Tarihlerde “vak‘a-i recm” olarak geçen hadise onun Rumeli kazaskerliği sırasında meydana gelmiş (1091/1680), zina isnadıyla suçlanan şahısların recmine dair kararı bizzat kendisi vermiştir. Osmanlı kaynaklarında ayrıntılı ve kısmen birbirinden farklı olarak kaydedilen recm olayı imparatorluk tarihinde tek örnek olarak dikkati çekmektedir. Kaynaklara göre, İstanbul Aksaray’da bir yeniçeri emeklisinin hanımı ile aynı semtte ipekçi dükkânı bulunan bir yahudinin zina ettikleri mahalle halkı tarafından görülmüş, durum o sırada Rumeli kazaskeri olan Beyâzîzâde Ahmed Efendi’ye bildirilmişti. Şahitler kadının yahudiyi evine aldığını ileri sürmüşler ve açık bir ifade ile her ikisini de zina halinde bulduklarına dair şahadette bulunmuşlardı. Bunun üzerine Ahmed Efendi kadının recmedilmesine, yahudinin de öldürülmesine karar vermiştir.
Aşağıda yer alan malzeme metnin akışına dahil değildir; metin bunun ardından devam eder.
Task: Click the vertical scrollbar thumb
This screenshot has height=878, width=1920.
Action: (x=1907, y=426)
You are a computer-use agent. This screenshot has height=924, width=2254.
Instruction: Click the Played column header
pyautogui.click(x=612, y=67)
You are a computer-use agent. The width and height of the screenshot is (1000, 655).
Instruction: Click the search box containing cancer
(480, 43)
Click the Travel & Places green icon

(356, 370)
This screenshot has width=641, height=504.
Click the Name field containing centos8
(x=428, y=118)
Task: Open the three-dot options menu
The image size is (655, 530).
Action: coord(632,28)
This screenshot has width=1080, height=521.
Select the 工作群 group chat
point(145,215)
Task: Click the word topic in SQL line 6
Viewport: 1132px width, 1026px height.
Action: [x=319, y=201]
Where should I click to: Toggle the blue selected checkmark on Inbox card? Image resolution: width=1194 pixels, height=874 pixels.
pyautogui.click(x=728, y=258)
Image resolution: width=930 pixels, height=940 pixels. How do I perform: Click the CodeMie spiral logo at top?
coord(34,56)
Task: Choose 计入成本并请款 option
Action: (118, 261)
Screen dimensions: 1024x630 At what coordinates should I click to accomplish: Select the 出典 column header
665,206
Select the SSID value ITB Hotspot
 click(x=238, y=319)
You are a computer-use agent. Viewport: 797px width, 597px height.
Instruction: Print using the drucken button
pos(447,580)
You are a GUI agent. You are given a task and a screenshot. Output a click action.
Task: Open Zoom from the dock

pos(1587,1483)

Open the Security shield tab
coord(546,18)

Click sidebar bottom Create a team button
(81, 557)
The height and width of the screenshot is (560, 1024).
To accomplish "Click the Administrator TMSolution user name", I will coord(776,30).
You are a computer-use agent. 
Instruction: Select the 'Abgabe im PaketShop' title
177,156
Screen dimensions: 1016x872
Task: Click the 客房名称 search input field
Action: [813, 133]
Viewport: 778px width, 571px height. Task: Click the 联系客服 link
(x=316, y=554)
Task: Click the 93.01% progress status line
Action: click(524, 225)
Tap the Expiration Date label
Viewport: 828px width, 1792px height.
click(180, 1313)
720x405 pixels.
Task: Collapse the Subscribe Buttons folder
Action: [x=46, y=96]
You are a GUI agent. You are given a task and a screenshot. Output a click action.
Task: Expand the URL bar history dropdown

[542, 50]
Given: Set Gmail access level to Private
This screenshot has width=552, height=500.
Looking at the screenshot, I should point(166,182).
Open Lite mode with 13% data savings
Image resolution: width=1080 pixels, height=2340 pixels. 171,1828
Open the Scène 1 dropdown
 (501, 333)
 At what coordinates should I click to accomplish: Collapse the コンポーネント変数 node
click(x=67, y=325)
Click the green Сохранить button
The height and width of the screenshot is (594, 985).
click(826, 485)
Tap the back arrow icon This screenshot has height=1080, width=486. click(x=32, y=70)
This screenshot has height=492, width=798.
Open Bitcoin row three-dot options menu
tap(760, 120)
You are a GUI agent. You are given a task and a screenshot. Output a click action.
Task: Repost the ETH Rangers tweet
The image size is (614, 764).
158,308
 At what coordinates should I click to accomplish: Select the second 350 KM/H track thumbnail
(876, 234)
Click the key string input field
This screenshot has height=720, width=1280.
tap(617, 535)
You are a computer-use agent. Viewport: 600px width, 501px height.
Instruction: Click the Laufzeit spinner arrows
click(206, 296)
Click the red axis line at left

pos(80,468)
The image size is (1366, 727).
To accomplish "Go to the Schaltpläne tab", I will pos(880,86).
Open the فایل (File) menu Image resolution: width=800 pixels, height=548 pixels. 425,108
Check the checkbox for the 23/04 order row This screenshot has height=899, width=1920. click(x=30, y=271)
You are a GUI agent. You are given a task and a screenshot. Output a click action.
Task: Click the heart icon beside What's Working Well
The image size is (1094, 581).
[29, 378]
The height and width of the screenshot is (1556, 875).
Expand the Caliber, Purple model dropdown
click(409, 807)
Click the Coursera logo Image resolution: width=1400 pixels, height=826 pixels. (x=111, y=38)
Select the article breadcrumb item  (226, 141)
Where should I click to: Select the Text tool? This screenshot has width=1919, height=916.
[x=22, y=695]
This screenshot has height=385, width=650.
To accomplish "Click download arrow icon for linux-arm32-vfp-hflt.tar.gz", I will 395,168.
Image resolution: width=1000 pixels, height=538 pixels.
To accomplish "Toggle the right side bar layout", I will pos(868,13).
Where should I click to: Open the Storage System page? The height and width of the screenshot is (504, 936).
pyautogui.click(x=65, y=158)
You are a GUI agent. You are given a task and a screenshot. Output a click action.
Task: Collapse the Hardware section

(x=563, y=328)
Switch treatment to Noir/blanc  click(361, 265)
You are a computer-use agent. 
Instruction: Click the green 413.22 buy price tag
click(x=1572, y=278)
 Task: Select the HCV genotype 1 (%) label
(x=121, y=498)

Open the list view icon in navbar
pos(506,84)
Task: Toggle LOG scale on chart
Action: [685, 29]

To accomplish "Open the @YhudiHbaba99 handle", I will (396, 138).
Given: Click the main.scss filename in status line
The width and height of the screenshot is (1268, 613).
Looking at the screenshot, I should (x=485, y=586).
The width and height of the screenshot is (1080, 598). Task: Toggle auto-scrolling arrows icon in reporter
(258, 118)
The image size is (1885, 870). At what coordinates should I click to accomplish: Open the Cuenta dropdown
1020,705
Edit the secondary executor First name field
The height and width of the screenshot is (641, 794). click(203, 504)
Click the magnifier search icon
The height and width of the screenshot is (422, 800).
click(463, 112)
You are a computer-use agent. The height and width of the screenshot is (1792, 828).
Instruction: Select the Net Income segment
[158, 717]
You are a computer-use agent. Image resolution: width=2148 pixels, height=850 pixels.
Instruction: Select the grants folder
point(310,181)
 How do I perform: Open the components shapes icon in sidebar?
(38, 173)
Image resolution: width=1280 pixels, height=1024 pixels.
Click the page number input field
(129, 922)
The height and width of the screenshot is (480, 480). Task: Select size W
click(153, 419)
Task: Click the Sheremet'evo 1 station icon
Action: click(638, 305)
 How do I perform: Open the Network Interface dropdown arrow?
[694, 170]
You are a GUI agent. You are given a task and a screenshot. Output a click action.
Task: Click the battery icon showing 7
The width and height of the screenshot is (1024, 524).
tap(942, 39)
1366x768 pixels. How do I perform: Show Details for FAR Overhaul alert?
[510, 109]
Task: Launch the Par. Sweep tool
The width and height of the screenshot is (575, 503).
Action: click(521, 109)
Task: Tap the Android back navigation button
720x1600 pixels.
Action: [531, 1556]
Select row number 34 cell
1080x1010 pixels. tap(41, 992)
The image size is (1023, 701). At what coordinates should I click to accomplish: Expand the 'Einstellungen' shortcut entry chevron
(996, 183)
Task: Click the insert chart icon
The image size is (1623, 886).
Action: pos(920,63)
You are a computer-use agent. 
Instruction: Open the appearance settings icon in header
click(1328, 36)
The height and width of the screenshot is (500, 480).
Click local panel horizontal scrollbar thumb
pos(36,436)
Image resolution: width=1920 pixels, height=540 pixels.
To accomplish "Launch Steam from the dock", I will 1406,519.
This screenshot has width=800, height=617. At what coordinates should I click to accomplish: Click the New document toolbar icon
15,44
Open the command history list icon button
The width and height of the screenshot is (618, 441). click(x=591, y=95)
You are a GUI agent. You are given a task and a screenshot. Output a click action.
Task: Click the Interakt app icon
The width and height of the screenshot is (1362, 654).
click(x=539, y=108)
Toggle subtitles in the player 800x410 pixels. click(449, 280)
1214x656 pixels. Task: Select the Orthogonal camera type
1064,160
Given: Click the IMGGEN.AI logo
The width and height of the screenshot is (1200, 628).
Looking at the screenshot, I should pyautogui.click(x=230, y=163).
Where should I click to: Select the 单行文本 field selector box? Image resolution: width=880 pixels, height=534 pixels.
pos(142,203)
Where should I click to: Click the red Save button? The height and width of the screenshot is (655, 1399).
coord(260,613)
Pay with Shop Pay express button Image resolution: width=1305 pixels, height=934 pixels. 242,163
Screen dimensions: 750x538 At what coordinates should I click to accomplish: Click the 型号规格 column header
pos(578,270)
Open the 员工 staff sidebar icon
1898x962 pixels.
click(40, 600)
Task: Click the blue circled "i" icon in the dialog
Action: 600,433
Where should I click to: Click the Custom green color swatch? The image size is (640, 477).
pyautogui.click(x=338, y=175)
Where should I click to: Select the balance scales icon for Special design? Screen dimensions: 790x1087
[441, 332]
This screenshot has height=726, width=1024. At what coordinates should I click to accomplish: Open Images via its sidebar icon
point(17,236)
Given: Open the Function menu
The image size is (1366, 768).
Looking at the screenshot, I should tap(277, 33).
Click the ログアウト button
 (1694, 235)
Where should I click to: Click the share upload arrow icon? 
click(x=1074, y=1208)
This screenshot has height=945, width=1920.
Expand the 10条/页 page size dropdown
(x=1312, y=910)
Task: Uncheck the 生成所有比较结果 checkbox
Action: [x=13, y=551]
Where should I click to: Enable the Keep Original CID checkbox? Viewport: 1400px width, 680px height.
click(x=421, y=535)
Bazı kaynaklarda zina fiilinin şahısların ikrarları ile sübut bulmadığı ve ayrıca şahadette bulunan kimselerin de güvenilir kimseler olmadıkları gerekçesiyle kazaskerin verdiği kararın yanlış olduğu kaydedilmektedir. Öyle anlaşılıyor ki Beyâzîzâde yalnızca şahitlerin sözlerine önem vermiş ve bunu ceza için yeterli görmüştür. Kadın, Sultan Ahmed Camii karşısında bulunan burmalı sütun yanında recmedilmiş, bir gün önce de yahudi öldürülmüştür (Özcan, s. 225; Silâhdar, I, 731). Recm hadisesi dolayısıyla başdefterdarlık rûznâmçe-i evvel kalemi kâtiplerinden Patburunzâde Mehmed Efendi Beyâzîzâde’yi hicvetmişti. Ancak bir süre sonra Patburunzâde küfrü icap ettiren bazı sözler sarfetmekle suçlanarak şikâyet edilmiş ve IV. Mehmed’den alınan bir fermanla öldürülmüştür. Onun için ölüm fermanının çıkarılmasında Beyâzîzâde’nin etkili olduğu ileri sürülmüştür.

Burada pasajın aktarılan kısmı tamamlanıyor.